Robert, I read your post with concern, because it implies that anyone
who does exclusively wholesale work need not register their business
in any way with their state or deal with state taxation issues. In
many states, this isn't true.
While you may not collect or owe sales tax, in many states all legal
business entities do need to register with and receive a business
registration number (which we offhandedly refer to as a resale
number, although it's much more). If doing exclusively wholesale
business, then your sales and use tax return (showing no sales tax
due) would likely be due either once or twice yearly. For those
doing wholesale/retail mix or all retail, returns are usually due
more frequently (quarterly or monthly).
In some states, there is "use tax" due, as well. That use tax is
levied on materials you purchase and then use in your business. You
do not pay sales tax on your purchase of cleaning supplies, for
example, but owe a small use tax on it when you've used it.
Likewise, that tax is paid on materials that go into making
If you are truly a wholesaler, additionally, you don't want to be
paying sales tax on your metals, stones, and other supplies. That
tax is levied to the end consumer of the goods, properly speaking.
You are not the end consumer of the items, and the tax is an
additional chunk of change that adds to your business expense.
Without the valid business cert, your suppliers will most likely be
charging you sales tax (unless you're buying online or have
reciprocal state agreements with them).
Presumably, you're not charging your wholesale customers sales tax,
right? Well, you'd better be getting THEIR resale numbers to protect
yourself -- otherwise, you could be in deep trouble with your state's
dept of revenue.
All of this is in addition to the IRS, who is usually quite happy to
attach your business tax debt to your personal social security
number. If you employ anyone other than yourself, though, you have
to apply for an EIN (Employer ID number) to use instead. The IRS
doesn't really care about state business registration issues.

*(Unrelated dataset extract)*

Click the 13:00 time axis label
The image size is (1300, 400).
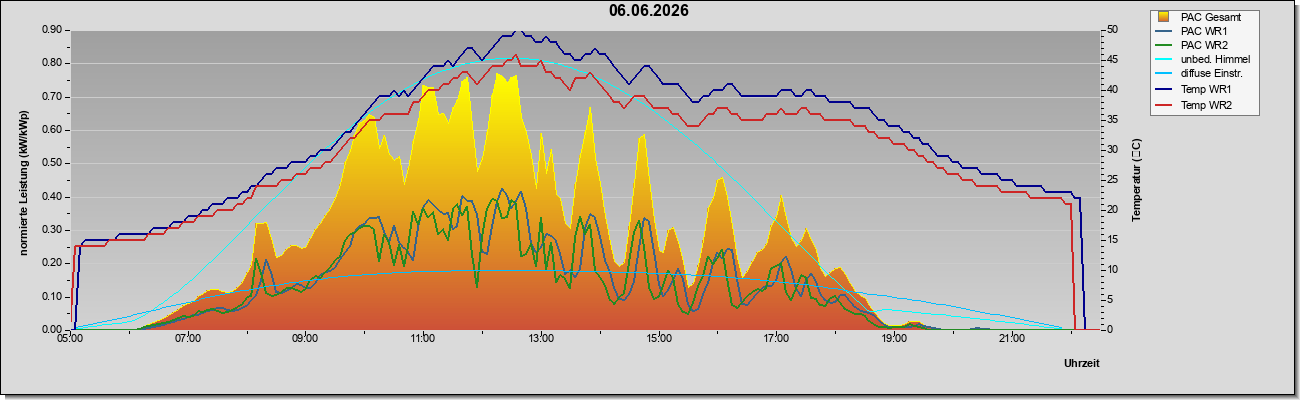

In many cases, you'll need that business registration number to get
things like a business checking account, to register with true
wholesalers (like Stuller and some of the stone dealers I deal with),
and to set up merchant processing. So it really can pay, even for a
small concern, to get yourself "legal" in your state.
I'm not a lawyer or a tax consultant, but I recently went through a
pretty rigorous review of the tax issues in setting up a small
business in PA. I would strongly suggest reading through the
materials appropriate to your state (your small business assoc. can
usually help if you can't find what you're looking for online). It
could save a bunch of headaches down the road.
AND registering as a business could make you eligible to buy from
Stuller, which is where this whole discussion started.
Handcrafted and Unique Artisan Jewelry
P.S. - I should mention that some municipalities also require some
form of local registration or notification, even if you're operating
out of your home. So don't forget to check out that angle, too.